Ah, the famous words with multiple meanings like "need" that allow us to play the ostrich with our emotions, our deep feelings. It may be strange that I talk about it so bluntly because in our society, it is less indecent or vulgar to strip his body in public than talking about his basic needs (then they are the most vivid, Interconnecting, unexplained and old of our being, that which connects us
the most surely at the others) as if our existence was a beautiful roughcast.
However, we are programmed to evolve and this is why since the mists of time that human has used the words, despite the billions of combinations already used , it reinvents every day new mosaics. Telling yourself is an absolute necessity, vital. If words can not be used as safety valve or we do not care to listen to what is spoken in us, it is the body which expresses itself in the form of pain.
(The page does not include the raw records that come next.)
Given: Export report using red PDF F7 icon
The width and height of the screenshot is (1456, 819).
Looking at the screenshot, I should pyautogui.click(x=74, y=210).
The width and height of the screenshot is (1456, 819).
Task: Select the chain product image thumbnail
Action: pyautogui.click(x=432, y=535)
This is our internal communication, unspeakable for now, seeking to make.


I noticed this when registering for the private lessons of the method "Feldenkrais" (1)


In fact, life, stress, unexpressed emotions had forced my body to adapt to the unacceptable distortion slowly (bad positioning spine, back pain, muscle pain ....).It is small at times, but I knew to do the exercises that certain parts of my
body no longer worked and others too much. While everything is well studied 
and useful for us, there is very little to throw. 
I came in the private lesson with a dead horse on the back and went away light as a feather in a found and serene body . 
One night I dreamed that I was sitting the edge of a gaping hole in my sternum, and I looked inside, without any apprehension, with curiosity, I was fine. 

I'm sorry, my father, who is no more advanced in my researches, my understanding of these internal mechanisms, not for changing his decision because I do not want to see unhappy but simply communicate differently.

In short: the man without a place does not exist and
the one that he leaves, can not be taken up by another. The situations are exchangeable (relationships, housing, jobs ....) but not places. 



    It is time to stop here for tonight, I wish you a good weekend and coming next Friday


 

1) He studied the relationship between the brain and body. 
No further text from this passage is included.